Ally Financial Inc. submitted a filing with the U.S. Securities and Exchange Commission where it confirmed plans to offer as high as 5% of the common shares to auto dealers issued as part of its initial public offering.
As a result, auto dealers (who are the main customers of Ally) will get access to the lender's public stock offering anticipated this summer. Ally, which is formerly known as GMAC, offers inventory financing to approximately 5,000 U.S. dealers.
A majority of this number represent General Motors and Chrysler Group brands. In an amended IPO prospectus with the SEC last week, Ally said that the general public will be offered any shares left from the 5% reserve. Ally declined to reveal the dealer eligibility requirements for the directed share program.
Meanwhile, Ally spokeswoman Gina Proia chose not to comment on the possible size or timing of the stock offering.
Early this year, The Wall Street Journal got information from insiders that the U.S. Treasury wants to sell about $5 billion of common stock as part of the offering.
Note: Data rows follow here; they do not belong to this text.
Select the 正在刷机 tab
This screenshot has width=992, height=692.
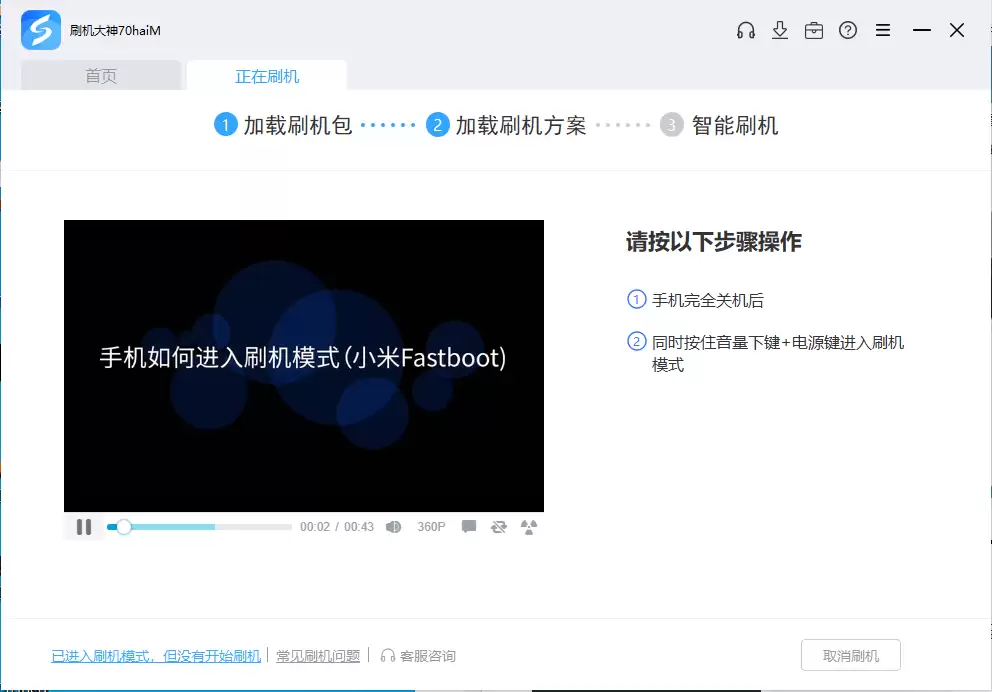[x=267, y=76]
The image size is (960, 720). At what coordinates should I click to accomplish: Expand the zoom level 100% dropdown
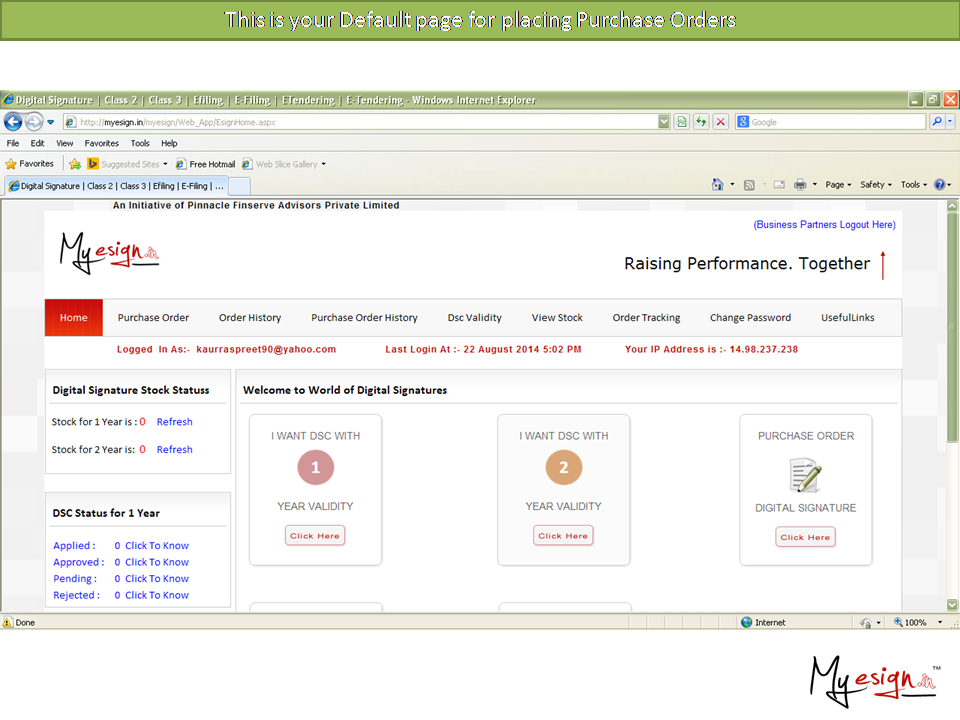tap(920, 622)
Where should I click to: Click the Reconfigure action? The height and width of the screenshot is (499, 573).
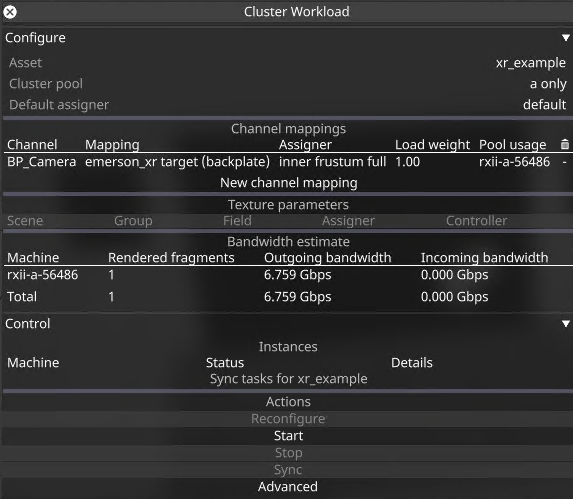coord(288,419)
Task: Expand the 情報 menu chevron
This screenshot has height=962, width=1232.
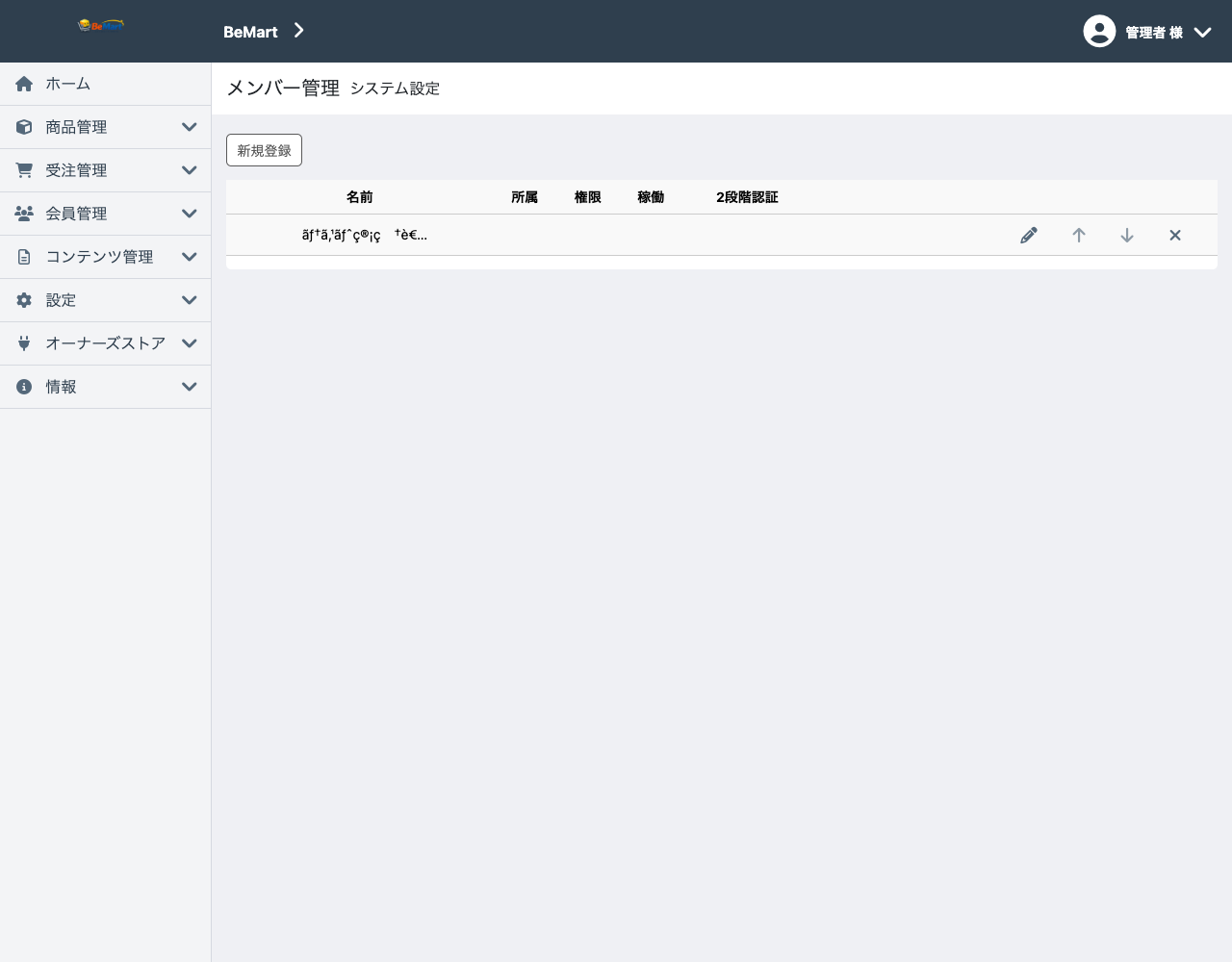Action: pos(190,387)
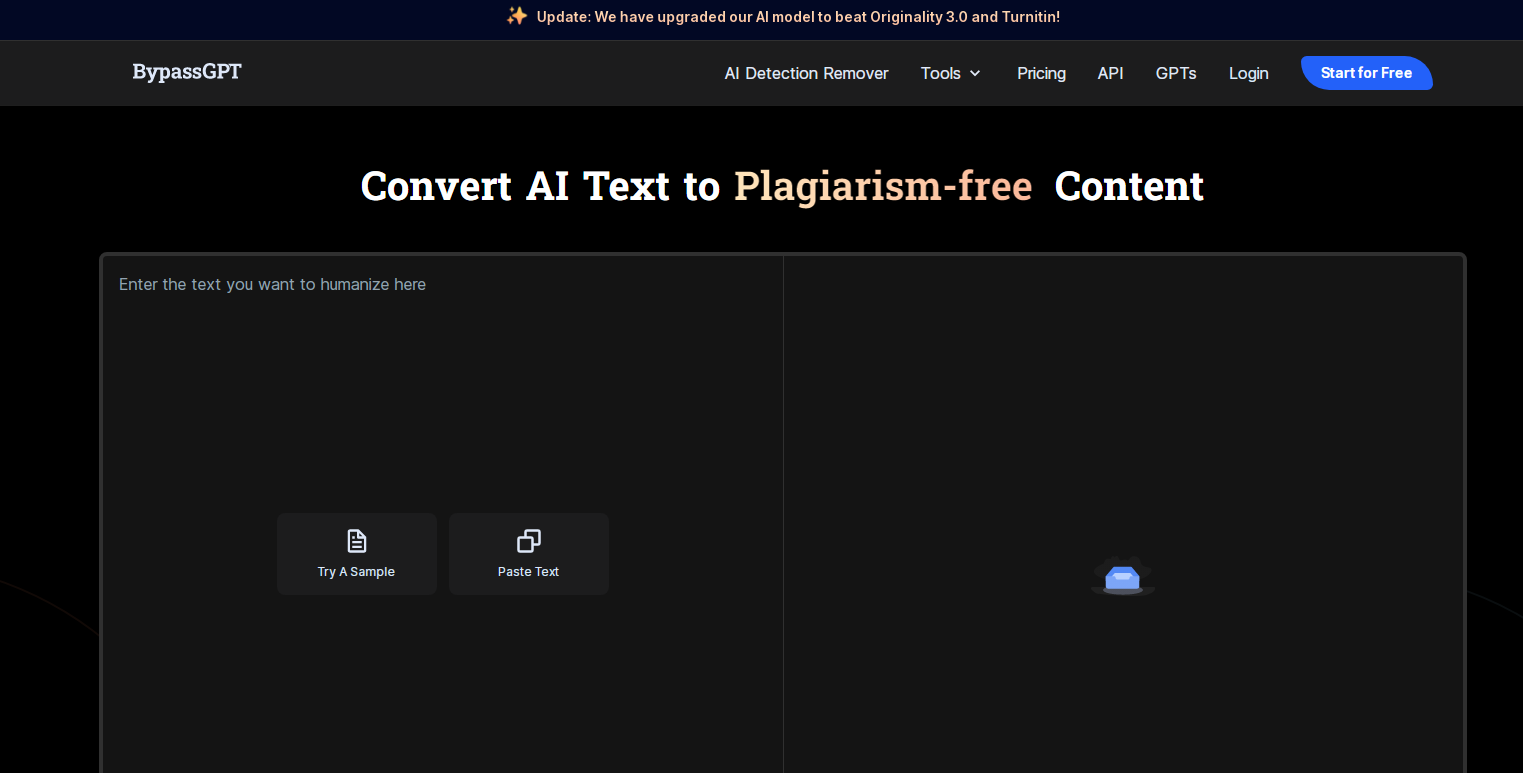Click the copy icon above Paste Text

tap(528, 541)
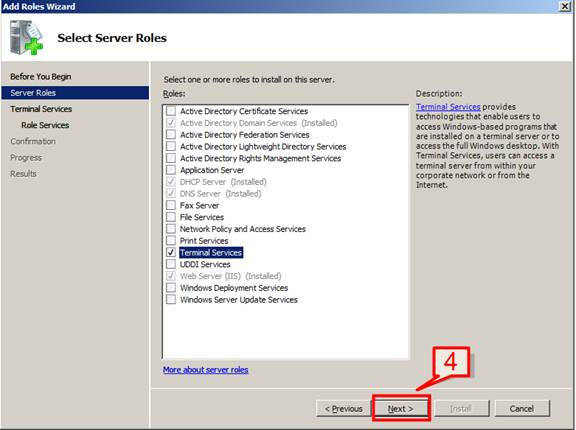
Task: Cancel the Add Roles Wizard
Action: pyautogui.click(x=522, y=408)
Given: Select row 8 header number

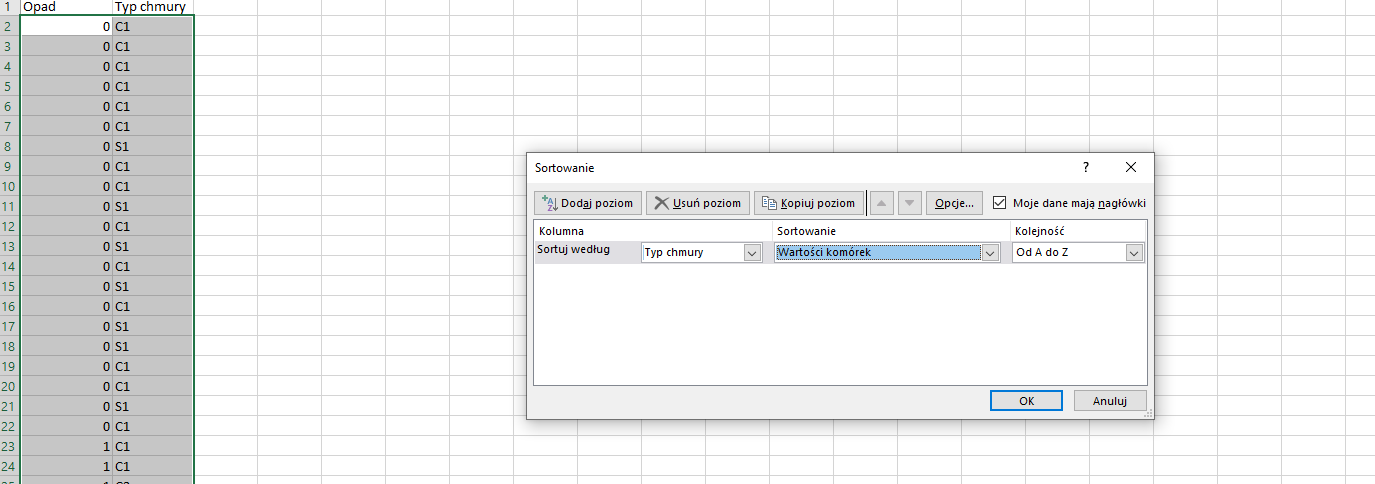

Ally filed a prospectus in late March to go public. About 73.8% of the lender is owned by the U.S. government.
On the New York Stock Exchange, the shares will trade under the symbol ALLY. The problem is that U.S. stock markets have been drawing back after the filing. There have been concerns about the economic improvement in the U.S. that cause further complexity to IPOs that Chrysler and Delphi Automotive are planning.
Last week, Chrysler implied that it may actually pass up an IPO altogether. During the Ally IPO, the U.S. Treasury Department intends to convert $2.9 billion of its existing holding of $5.9 billion of preferred securities into common stock, as indicated by Ally in an amended IPO prospectus filing last May with the SEC.